Run pipeline workflows

Run pipeline workflows

Simple yet powerful constructs to efficiently process data

txtai has a growing list of models available through it's pipeline framework. Pipelines wrap a machine learning model and transform data. Currently, pipelines can wrap Hugging Face models, Hugging Face pipelines or PyTorch models (support for TensorFlow is in the backlog).

The following is a list of the currently implemented pipelines.

  • Questions - Answer questions using a text context

  • Labels - Apply labels to text using a zero-shot classification model. Also supports similarity comparisions.

  • Summary - Abstractive text summarization

  • Textractor - Extract text from documents

  • Transcription - Transcribe audio to text

  • Translation - Machine translation

Pipelines are great and make using a variety of machine learning models easier. But what if we want to glue the results of different pipelines together? For example, extract text, summarize it, translate it to English and load it into an Embedding index. That would require code to join those operations together in an efficient manner.

Enter workflows. Workflows are a simple yet powerful construct that takes a callable and returns elements. Workflows don't know they are working with pipelines but enable efficient processing of pipeline data. Workflows are streaming by nature and work on data in batches, allowing large volumes of data to be processed efficiently.

Install dependencies

Install txtai and all dependencies. Since this article is using optional pipelines/workflows, we need to install the pipeline and workflow extras package.
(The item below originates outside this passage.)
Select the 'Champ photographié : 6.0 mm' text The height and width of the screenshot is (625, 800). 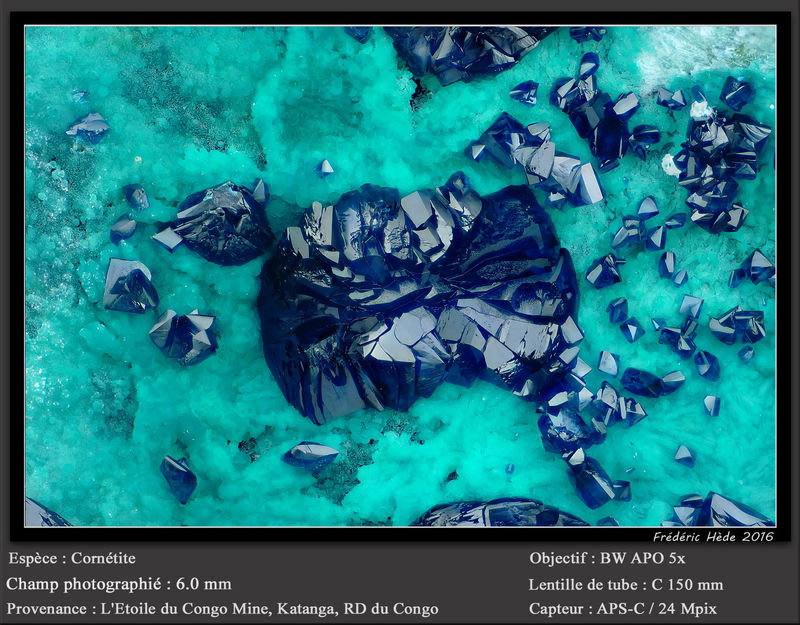point(119,584)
pip install txtai[pipeline,workflow] sacremoses

# Get test data
wget -N https://github.com/neuml/txtai/releases/download/v2.0.0/tests.tar.gz
tar -xvzf tests.tar.gz

Create a series of pipelines to use in this notebook

from txtai.pipeline import Summary, Textractor, Transcription, Translation

# Summary instance
summary = Summary()

# Text extraction
textractor = Textractor()

# Transcription instance
transcribe = Transcription("facebook/wav2vec2-large-960h")

# Create a translation instance
translate = Translation()

Basic workflow

The following shows a basic workflow in action!

from txtai.workflow import Workflow, Task

# Workflow that translate text to French
workflow = Workflow([Task(lambda x: translate(x, "fr"))])

# Data to run through the pipeline
data = ["The sky is blue", "Forest through the trees"]

# Workflows are generators for efficiency, read results to list for display
list(workflow(data))
['Le ciel est bleu', 'Forêt à travers les arbres']

This isn't too different from previous pipeline examples. The only difference is data is feed through the workflow. In this example, the workflow calls the translation pipeline and translates text to French. Let's look at a more complex example.

Multistep workflow

The following workflow reads a series of audio files, transcribes them to text and translates the text to French. This is based on the classic txtai example from Introducing txtai.

Workflows take two main parameters. The action to execute which is a callable and a pattern to filter data with. Data that is accepted by the filter will be processed, otherwise it will be passed through to the next task.

from txtai.workflow import FileTask

tasks = [
    FileTask(transcribe, r"\.wav$"),
    Task(lambda x: translate(x, "fr"))
]

# List of files to process
data = [
  "txtai/US_tops_5_million.wav",
  "txtai/Canadas_last_fully.wav",
  "txtai/Beijing_mobilises.wav",
  "txtai/The_National_Park.wav",
  "txtai/Maine_man_wins_1_mil.wav",
  "txtai/Make_huge_profits.wav"
]

# Workflow that translate text to French
workflow = Workflow(tasks)

# Run workflow
list(workflow(data))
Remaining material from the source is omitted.